- [Recorded data]
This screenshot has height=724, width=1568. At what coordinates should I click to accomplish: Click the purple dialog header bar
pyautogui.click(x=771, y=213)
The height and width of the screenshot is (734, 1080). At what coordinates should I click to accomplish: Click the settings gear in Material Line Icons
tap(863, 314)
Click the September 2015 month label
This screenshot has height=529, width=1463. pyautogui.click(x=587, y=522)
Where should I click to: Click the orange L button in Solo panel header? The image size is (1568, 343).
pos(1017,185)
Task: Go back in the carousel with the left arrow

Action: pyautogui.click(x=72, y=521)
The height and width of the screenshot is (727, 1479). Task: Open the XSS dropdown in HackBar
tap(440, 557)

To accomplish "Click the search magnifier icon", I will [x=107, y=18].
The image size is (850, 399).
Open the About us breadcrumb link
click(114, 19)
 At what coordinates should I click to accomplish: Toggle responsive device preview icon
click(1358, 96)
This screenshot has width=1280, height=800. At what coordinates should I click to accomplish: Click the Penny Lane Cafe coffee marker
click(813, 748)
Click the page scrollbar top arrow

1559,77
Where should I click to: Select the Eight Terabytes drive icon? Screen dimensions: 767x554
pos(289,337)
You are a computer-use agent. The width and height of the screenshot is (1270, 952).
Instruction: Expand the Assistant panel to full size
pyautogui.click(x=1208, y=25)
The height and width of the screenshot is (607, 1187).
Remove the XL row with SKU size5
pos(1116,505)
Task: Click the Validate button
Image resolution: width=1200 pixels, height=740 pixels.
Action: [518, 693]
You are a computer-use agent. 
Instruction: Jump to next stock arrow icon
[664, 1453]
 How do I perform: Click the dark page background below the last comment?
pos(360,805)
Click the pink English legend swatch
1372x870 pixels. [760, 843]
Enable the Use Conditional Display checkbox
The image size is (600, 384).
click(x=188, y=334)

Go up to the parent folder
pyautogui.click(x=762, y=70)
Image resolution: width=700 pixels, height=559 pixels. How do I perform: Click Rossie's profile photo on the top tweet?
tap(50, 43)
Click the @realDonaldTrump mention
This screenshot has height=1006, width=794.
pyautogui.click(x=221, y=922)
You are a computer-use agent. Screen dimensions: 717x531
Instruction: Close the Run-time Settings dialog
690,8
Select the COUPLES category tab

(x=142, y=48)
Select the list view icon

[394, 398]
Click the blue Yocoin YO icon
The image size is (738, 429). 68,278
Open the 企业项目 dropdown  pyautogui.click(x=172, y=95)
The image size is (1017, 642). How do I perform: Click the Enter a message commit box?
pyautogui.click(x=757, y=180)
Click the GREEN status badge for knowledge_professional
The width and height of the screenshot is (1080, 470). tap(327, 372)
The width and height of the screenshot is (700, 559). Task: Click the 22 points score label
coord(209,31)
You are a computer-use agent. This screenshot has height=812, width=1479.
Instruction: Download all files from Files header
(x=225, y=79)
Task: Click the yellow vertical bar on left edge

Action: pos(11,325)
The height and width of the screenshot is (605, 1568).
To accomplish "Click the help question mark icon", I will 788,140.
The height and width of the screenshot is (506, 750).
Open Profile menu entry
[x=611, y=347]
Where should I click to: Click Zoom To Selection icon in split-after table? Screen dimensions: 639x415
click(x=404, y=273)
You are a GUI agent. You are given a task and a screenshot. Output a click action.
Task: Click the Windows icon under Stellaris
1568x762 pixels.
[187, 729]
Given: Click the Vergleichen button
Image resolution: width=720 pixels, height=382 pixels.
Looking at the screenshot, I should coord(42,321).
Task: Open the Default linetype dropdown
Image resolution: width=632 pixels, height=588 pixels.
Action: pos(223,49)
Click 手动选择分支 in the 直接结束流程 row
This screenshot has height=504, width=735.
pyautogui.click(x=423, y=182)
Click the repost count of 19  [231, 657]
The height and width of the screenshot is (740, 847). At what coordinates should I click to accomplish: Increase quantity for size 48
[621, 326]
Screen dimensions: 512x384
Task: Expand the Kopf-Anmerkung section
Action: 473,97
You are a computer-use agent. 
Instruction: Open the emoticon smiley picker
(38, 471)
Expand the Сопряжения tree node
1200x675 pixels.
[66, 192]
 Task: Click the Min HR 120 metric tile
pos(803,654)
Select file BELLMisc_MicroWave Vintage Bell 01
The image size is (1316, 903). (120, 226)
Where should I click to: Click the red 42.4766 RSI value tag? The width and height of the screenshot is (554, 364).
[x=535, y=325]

- [Problem to solve]
The string "computer" may occur in the listing; show every line where it does.

- [Task output]
You are a computer-use agent. The width and height of the screenshot is (1270, 952).
You are a computer-use agent. 
You are a computer-use agent. Screen dimensions: 717x531
You are a computer-use agent. This screenshot has height=812, width=1479.
You are a computer-use agent. 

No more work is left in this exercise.